# Determine that the function $f(x)=\sqrt{x^2-x-6} \text{ in } x_0=3$ is continous with the $\varepsilon$-$\delta$-definition of limit/criterion

[Proof-verification] Determining whether the function $$f(x)=\sqrt{x^2-x-6} \text{ in } x_0=3$$; $$x_0\in \mathbb{R}$$ is continous $$\color{red}{\text{ in }x_0}$$ or not with the $$\varepsilon$$-$$\delta$$-definition of limit/criterion:

$$f(x)=\sqrt{x^2-x-6} \text{ in } x_0=3$$

Proof:
Let $$\varepsilon>0$$ and $${\mid x-x_0\mid}<\delta \iff {\mid x-3\mid}<\delta$$

\begin{align} {\mid f(x)-f(x_0)\mid}&= {\mid\sqrt{x^2-x-6}-\sqrt{3^2-3-6}\mid}\\ & ={\mid\sqrt{x^2-x-6}\mid}\\ & ={\mid\sqrt{x+2} \cdot \sqrt{x-3}\mid}\\ & <\sqrt{x+2}\cdot \sqrt{x+2}\\ & = x+2\\ & < x-3+5 \\ & <\delta+5 =: \varepsilon \\ & \iff \delta = \varepsilon -5 \end{align}

$$\implies$$ the function is continous in $$x_0=3 \qquad \qquad \qquad \qquad \qquad_\blacksquare$$

Is this proof correct?

• So, if $\varepsilon = 1$, what's the $\delta > 0$? – Ennar Nov 6 '18 at 15:54
• @Ennar It wouldn't be positive – Doesbaddel Nov 6 '18 at 18:07
• And that's not really good now, is it? – Ennar Nov 6 '18 at 18:23
• No, because $\delta$ needs to be positve, right? – Doesbaddel Nov 6 '18 at 18:28
• Exactly.$\hphantom{}$ – Ennar Nov 6 '18 at 18:35

First of all, the function $$f$$ is not defined on $$\mathbb{R}$$ but for $$x\in(-\infty,-2]\cup[3,+\infty).$$

So one can only talk about its continuity of $$f$$ at $$x=3$$ from the right.

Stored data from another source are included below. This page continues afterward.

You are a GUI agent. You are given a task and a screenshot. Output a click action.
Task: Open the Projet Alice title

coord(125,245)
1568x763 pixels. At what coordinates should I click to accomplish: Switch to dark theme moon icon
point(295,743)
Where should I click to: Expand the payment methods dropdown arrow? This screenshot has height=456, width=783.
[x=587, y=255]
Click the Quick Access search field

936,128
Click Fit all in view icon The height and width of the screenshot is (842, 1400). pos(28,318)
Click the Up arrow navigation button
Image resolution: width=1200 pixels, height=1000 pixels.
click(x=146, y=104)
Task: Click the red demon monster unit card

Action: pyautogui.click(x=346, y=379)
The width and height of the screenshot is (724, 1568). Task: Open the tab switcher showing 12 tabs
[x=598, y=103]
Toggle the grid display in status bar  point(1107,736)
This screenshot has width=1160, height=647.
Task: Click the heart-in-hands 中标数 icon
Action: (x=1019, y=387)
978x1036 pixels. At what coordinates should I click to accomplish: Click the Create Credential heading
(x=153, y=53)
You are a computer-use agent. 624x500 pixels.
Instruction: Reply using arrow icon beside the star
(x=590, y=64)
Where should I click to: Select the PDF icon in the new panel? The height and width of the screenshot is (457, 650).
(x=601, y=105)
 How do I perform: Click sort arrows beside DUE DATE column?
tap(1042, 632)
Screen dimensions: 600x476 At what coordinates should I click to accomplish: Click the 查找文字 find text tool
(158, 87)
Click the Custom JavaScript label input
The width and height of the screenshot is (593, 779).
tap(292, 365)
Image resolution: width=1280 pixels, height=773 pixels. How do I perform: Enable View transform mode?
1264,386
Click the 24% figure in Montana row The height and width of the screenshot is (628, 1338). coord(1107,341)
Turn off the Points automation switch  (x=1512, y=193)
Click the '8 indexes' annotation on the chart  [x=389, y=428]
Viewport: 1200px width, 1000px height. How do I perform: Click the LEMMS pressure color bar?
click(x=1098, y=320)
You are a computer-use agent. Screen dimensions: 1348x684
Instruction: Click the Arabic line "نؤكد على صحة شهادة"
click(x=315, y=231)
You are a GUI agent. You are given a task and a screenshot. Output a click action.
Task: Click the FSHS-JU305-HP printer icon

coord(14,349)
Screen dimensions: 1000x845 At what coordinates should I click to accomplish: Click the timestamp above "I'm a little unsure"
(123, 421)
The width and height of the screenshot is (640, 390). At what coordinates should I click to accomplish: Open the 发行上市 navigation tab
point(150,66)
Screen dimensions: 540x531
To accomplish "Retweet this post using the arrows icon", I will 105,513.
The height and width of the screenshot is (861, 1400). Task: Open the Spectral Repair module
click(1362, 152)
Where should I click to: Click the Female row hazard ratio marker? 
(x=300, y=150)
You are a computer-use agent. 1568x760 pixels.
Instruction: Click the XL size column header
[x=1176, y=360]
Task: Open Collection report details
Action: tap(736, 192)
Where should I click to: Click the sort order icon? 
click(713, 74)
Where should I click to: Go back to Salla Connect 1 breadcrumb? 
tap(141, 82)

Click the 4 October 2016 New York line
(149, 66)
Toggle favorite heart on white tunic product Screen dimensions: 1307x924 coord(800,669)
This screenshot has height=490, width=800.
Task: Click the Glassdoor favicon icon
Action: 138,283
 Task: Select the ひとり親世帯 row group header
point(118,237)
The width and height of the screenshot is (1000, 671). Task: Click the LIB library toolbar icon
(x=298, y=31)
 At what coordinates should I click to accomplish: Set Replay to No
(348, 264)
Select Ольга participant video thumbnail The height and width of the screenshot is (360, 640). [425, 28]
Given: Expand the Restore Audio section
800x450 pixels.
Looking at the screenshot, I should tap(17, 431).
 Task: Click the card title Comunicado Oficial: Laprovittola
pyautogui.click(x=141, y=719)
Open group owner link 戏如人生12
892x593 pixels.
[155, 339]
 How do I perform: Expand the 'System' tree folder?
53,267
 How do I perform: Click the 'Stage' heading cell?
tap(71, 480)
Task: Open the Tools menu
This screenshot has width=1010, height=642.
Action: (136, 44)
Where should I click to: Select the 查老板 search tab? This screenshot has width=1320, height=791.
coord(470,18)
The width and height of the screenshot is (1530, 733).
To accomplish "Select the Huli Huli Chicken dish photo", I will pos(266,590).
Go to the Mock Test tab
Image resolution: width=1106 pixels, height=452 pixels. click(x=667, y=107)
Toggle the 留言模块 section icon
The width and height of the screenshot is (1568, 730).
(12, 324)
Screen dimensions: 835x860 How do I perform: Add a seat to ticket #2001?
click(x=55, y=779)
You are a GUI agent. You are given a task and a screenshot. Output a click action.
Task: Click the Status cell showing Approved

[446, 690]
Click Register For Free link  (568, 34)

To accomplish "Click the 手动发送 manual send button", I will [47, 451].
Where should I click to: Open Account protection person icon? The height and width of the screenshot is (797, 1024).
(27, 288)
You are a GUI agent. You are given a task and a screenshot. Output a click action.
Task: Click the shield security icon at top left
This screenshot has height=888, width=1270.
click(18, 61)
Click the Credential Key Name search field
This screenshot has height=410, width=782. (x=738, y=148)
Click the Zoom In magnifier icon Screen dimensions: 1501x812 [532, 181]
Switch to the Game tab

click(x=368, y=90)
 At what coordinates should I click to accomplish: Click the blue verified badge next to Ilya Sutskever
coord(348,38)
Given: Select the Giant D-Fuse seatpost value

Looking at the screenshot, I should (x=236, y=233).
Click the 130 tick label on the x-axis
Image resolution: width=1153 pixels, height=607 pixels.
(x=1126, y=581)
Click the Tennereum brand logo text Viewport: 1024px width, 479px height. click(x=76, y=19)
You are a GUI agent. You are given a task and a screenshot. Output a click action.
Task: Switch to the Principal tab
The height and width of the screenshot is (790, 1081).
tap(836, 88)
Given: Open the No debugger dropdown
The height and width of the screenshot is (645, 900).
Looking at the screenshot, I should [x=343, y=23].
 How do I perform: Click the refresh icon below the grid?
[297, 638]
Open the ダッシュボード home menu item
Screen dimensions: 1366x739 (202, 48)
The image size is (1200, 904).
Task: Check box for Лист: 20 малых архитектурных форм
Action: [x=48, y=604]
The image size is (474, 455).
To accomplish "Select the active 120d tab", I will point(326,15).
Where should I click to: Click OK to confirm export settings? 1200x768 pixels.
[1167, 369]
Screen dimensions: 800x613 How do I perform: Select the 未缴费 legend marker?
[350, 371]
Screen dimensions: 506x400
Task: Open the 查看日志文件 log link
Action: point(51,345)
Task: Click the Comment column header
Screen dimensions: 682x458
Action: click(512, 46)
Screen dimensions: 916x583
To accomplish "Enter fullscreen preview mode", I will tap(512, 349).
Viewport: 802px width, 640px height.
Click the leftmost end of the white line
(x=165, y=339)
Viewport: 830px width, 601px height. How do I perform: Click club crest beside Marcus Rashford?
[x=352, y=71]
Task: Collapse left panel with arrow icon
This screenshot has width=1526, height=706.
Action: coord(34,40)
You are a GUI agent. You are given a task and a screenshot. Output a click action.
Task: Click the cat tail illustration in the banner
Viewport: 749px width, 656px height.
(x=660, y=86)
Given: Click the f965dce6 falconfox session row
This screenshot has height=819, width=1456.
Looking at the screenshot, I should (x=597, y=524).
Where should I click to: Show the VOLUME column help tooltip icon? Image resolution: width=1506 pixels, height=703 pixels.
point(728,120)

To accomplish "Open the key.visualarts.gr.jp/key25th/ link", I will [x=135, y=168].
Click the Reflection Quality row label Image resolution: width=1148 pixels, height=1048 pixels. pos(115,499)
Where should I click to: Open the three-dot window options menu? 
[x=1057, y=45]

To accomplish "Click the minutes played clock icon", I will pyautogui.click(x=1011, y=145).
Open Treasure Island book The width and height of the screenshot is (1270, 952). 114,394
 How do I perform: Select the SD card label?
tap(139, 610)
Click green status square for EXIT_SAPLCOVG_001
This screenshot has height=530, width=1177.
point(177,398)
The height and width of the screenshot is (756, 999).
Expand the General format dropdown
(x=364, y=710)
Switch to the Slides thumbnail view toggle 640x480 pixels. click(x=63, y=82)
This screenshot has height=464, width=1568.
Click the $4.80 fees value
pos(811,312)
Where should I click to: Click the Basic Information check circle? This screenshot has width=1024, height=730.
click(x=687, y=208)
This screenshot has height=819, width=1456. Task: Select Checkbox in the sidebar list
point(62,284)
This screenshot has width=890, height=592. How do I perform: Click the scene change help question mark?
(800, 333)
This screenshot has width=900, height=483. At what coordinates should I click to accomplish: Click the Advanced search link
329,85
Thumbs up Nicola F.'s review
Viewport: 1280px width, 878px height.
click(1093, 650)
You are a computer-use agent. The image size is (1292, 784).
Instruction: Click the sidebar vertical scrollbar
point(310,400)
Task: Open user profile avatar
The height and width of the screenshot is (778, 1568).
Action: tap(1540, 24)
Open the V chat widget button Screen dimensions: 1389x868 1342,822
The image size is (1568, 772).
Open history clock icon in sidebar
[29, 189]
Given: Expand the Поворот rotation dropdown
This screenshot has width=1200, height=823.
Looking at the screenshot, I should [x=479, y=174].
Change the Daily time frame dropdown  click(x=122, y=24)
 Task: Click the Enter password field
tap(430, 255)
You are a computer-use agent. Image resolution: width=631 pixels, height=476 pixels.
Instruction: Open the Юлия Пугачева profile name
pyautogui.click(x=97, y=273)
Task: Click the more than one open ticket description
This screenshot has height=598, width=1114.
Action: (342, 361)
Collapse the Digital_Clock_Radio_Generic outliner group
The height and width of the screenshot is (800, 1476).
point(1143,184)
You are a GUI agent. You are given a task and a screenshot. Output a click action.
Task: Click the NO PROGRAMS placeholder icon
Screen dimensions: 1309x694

For $$x>3$$, you are right to get $$|f(x)-f(3)|=\sqrt{x-3}\sqrt{x+2}.$$ Note that you don't need the absolute value for the square root terms.

But then you made a mistake: the $$\delta$$ you get must be positive.

The term $$\sqrt{x-3}$$ should not be dropped and it would give you the desired $$\delta$$.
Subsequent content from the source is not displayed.